Honduras registra el primer caso de chikungunya del año y refuerza la vigilancia epidemiológica
Las autoridades sanitarias confirmaron que un transportista de 31 años, con viajes frecuentes a Managua, contrajo el virus fuera del país. Se activaron fumigaciones y control de criaderos para evitar la propagación local.

La Secretaría de Salud de Honduras confirmó el primer caso de chikungunya registrado en lo que va de 2026, correspondiente a un hombre de 31 años que se desempeña como transportista y que viaja con frecuencia a Managua, capital de Nicaragua. Según informaron las autoridades, se trata de un caso importado, es decir, que el paciente contrajo el virus fuera del territorio hondureño y no como resultado de transmisión dentro del país.
El origen del contagio fue posible de establecer gracias al historial de viajes del paciente, un dato clave para los equipos de vigilancia epidemiológica a la hora de rastrear el posible foco de infección y descartar, al menos por el momento, la circulación local del virus en Honduras. Las autoridades remarcaron que este seguimiento minucioso permite actuar con mayor rapidez y evitar que un caso aislado derive en un brote de mayor escala.

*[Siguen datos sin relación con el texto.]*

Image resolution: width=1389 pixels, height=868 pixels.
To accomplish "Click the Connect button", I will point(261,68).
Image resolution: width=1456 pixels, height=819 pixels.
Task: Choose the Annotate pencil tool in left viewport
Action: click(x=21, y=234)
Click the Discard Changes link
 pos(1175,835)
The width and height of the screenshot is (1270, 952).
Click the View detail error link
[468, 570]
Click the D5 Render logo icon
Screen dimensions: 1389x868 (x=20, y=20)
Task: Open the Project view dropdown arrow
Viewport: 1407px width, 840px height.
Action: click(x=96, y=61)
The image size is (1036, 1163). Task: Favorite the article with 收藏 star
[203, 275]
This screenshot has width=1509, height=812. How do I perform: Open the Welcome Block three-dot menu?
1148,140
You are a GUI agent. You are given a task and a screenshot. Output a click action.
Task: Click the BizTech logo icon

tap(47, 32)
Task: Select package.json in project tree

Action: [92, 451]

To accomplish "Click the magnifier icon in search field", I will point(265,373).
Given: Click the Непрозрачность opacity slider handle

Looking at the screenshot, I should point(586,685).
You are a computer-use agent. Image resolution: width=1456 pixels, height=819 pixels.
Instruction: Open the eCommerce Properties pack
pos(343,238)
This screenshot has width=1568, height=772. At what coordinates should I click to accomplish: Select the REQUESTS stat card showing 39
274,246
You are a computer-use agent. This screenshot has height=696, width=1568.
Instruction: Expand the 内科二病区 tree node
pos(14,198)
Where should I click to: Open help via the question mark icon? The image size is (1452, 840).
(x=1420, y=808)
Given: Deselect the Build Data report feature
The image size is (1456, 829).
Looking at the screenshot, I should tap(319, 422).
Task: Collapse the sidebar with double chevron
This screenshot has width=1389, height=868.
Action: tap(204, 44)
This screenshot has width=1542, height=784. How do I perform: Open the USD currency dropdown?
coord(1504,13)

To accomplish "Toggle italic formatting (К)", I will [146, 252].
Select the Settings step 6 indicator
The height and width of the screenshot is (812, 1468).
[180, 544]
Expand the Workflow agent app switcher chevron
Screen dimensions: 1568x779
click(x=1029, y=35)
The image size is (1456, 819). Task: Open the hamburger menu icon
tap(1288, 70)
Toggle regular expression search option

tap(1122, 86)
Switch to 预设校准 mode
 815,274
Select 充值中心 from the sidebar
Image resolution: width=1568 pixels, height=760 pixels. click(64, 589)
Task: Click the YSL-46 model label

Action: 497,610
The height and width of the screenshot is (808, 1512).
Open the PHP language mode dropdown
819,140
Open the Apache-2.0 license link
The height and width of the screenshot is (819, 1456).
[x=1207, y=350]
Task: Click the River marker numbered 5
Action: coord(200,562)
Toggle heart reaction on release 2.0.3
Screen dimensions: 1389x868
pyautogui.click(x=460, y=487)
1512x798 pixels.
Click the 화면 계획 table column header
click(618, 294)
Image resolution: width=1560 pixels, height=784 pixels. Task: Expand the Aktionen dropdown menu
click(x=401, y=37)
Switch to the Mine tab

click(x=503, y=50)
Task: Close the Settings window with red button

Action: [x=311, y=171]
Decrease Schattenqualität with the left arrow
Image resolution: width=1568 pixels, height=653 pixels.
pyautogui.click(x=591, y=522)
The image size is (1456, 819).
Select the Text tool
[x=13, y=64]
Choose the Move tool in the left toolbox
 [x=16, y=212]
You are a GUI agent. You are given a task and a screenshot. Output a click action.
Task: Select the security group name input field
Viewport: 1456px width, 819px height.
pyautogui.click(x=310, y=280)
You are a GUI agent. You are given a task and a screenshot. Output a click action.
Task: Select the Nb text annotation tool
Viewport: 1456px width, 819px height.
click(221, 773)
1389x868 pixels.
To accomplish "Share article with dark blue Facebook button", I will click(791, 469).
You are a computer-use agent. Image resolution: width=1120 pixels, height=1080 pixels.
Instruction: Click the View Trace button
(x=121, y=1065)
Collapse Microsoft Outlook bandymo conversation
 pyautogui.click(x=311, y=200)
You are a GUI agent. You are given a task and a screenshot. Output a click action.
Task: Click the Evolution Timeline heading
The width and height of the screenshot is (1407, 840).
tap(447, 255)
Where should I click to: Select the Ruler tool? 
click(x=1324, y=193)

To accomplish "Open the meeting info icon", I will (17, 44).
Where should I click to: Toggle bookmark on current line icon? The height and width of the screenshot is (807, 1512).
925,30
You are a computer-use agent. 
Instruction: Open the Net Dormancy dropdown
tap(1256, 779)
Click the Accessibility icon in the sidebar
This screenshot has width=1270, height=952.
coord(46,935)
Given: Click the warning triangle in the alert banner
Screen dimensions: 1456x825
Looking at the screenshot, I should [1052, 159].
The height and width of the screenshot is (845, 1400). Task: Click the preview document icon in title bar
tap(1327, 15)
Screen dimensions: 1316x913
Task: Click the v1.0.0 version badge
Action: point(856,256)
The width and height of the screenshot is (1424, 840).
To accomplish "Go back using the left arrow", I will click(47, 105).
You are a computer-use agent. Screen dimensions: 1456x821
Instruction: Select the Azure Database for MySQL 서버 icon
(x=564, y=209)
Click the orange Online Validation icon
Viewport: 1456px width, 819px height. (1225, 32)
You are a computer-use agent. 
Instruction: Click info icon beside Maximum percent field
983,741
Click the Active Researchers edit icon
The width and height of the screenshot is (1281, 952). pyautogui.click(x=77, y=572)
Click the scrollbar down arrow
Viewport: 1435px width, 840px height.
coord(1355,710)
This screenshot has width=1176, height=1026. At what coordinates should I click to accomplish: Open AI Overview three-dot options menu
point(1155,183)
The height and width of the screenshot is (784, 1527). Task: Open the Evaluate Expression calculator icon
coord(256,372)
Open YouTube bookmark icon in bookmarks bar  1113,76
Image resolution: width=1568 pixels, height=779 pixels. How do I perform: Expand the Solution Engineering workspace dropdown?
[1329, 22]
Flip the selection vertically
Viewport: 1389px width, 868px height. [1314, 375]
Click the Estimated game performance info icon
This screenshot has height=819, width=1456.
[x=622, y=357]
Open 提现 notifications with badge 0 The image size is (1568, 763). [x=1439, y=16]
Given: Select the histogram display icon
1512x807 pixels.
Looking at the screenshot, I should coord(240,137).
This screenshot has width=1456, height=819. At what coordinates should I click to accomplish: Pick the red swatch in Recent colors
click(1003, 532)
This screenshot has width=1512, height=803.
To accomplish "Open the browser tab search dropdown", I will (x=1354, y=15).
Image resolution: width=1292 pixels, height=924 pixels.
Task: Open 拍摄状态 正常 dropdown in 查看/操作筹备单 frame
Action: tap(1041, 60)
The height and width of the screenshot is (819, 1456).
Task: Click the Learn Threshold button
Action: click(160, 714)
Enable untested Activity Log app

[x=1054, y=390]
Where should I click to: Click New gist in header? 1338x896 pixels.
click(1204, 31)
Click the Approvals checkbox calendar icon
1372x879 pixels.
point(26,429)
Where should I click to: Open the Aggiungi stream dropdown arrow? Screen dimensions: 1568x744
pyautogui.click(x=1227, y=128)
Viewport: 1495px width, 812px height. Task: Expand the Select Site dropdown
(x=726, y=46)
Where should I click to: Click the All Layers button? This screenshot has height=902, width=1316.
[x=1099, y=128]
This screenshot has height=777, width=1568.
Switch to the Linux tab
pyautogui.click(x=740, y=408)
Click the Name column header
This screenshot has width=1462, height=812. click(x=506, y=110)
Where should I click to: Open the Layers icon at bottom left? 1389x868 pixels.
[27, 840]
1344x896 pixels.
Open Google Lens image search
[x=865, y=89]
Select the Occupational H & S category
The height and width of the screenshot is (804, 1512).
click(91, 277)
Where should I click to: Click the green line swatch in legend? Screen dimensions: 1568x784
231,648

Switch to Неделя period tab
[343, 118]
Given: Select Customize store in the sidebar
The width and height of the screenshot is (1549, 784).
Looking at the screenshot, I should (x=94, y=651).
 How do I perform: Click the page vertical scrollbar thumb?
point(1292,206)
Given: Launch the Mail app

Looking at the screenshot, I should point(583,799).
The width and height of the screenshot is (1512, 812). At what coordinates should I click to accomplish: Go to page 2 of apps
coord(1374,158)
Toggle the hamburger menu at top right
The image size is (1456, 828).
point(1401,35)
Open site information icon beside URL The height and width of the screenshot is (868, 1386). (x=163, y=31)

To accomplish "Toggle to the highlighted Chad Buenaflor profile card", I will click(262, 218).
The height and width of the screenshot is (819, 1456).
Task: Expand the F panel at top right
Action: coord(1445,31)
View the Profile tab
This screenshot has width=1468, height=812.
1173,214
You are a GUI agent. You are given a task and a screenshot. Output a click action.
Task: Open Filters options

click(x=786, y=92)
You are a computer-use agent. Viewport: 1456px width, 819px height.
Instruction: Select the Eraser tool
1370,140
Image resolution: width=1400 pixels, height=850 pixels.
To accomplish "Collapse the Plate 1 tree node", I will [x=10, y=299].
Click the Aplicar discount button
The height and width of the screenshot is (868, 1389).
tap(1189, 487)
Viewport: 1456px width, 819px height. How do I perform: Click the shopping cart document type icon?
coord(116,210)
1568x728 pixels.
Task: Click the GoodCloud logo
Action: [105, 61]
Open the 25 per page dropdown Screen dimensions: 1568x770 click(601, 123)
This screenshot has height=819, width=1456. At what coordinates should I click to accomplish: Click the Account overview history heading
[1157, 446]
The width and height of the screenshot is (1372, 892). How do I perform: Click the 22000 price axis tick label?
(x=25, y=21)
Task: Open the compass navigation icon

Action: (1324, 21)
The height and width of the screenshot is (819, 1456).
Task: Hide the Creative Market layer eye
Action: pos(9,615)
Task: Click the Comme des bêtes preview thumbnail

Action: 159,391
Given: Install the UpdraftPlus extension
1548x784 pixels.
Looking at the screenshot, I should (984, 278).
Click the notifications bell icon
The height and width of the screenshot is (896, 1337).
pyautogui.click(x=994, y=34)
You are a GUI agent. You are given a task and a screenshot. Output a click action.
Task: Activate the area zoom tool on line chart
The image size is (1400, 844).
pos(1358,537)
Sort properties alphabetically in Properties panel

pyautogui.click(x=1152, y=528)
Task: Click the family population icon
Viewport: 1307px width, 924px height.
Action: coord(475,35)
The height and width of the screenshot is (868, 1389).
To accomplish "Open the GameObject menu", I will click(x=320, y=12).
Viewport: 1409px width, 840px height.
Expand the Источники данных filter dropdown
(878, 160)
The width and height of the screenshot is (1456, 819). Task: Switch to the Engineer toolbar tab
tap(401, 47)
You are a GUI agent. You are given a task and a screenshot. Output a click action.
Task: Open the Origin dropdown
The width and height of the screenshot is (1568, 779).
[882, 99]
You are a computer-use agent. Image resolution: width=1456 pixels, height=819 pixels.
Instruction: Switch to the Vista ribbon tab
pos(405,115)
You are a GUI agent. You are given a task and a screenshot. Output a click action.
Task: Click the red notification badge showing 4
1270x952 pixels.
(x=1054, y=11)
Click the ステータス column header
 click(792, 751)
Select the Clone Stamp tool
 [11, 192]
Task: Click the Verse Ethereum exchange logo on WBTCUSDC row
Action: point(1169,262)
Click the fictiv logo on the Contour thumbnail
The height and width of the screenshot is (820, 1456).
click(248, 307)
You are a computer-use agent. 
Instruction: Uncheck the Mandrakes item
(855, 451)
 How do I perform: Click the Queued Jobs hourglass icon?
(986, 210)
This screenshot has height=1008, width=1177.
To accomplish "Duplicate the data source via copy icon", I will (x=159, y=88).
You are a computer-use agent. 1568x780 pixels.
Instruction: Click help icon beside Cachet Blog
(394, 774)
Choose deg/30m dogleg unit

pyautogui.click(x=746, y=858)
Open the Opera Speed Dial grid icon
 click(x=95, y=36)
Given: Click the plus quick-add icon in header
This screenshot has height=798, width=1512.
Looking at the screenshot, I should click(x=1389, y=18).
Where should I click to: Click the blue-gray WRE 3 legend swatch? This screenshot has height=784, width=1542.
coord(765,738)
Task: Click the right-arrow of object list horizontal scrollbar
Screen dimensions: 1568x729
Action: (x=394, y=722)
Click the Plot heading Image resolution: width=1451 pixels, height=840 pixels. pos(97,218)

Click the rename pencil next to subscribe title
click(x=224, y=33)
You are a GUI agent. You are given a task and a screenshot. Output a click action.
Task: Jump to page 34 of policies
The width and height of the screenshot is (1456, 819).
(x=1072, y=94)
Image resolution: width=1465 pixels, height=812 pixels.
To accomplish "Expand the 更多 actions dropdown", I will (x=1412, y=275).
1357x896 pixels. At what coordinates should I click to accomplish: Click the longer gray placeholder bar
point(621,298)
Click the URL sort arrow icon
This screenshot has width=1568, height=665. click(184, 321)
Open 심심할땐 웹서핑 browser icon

Tras conocerse el diagnóstico, el Ministerio de Salud puso en marcha un operativo de vigilancia epidemiológica en la zona donde reside el paciente y en los lugares que frecuenta habitualmente. Este tipo de respuesta incluye la identificación de posibles contactos y la evaluación de otros casos sospechosos que pudieran haber pasado inadvertidos en la comunidad.
Como parte de las medidas preventivas, se dispusieron fumigaciones en el área afectada, un procedimiento estándar que busca eliminar mosquitos adultos capaces de transmitir el virus. A la par, se intensificó el control de criaderos, es decir, la eliminación de recipientes con agua estancada donde el mosquito Aedes aegypti —el mismo que transmite el dengue y el zika— deposita sus huevos y se reproduce.

El chikungunya es una enfermedad viral transmitida por la picadura de mosquitos infectados, que provoca fiebre alta repentina y dolores articulares intensos, muchas veces incapacitantes, además de dolor de cabeza, sarpullido y dolores musculares. Aunque rara vez es mortal, el dolor en las articulaciones puede prolongarse durante semanas o incluso meses después de superada la fase aguda de la infección.
En Centroamérica, la circulación de este virus no es un fenómeno nuevo. Desde su introducción en la región hace más de una década, distintos países han enfrentado brotes intermitentes, generalmente favorecidos por las altas temperaturas, las lluvias estacionales y la presencia constante del mosquito transmisor en zonas urbanas con acceso irregular al agua potable, donde los tanques y recipientes de almacenamiento se convierten en criaderos frecuentes.
La movilidad entre países vecinos, como ocurre en este caso con el tránsito frecuente entre Honduras y Nicaragua, es uno de los principales mecanismos por los cuales el virus logra desplazarse más allá de sus focos originales. Los trabajadores del transporte, por la naturaleza de su actividad, suelen estar entre los grupos con mayor exposición a este tipo de contagios importados, lo que convierte a la vigilancia en los pasos fronterizos y terminales en una herramienta clave de prevención.
Para la comunidad latina en Estados Unidos, este tipo de alertas sanitarias también resulta relevante, ya que muchas familias mantienen vínculos frecuentes de viaje con sus países de origen en Centroamérica. Los especialistas en salud de viajeros suelen recomendar el uso de repelente, ropa de manga larga y la eliminación de agua estancada como medidas simples pero efectivas para reducir el riesgo de contagio, tanto en el lugar de origen como al regresar.
Por ahora, las autoridades hondureñas insisten en que se trata de un caso importado aislado y que no hay evidencia de transmisión local activa. Sin embargo, el refuerzo de la vigilancia y las tareas de fumigación buscan justamente anticiparse a cualquier escenario de propagación, en un contexto regional donde la temporada de lluvias suele multiplicar los criaderos de mosquitos y, con ello, el riesgo de enfermedades como el chikungunya, el dengue y el zika.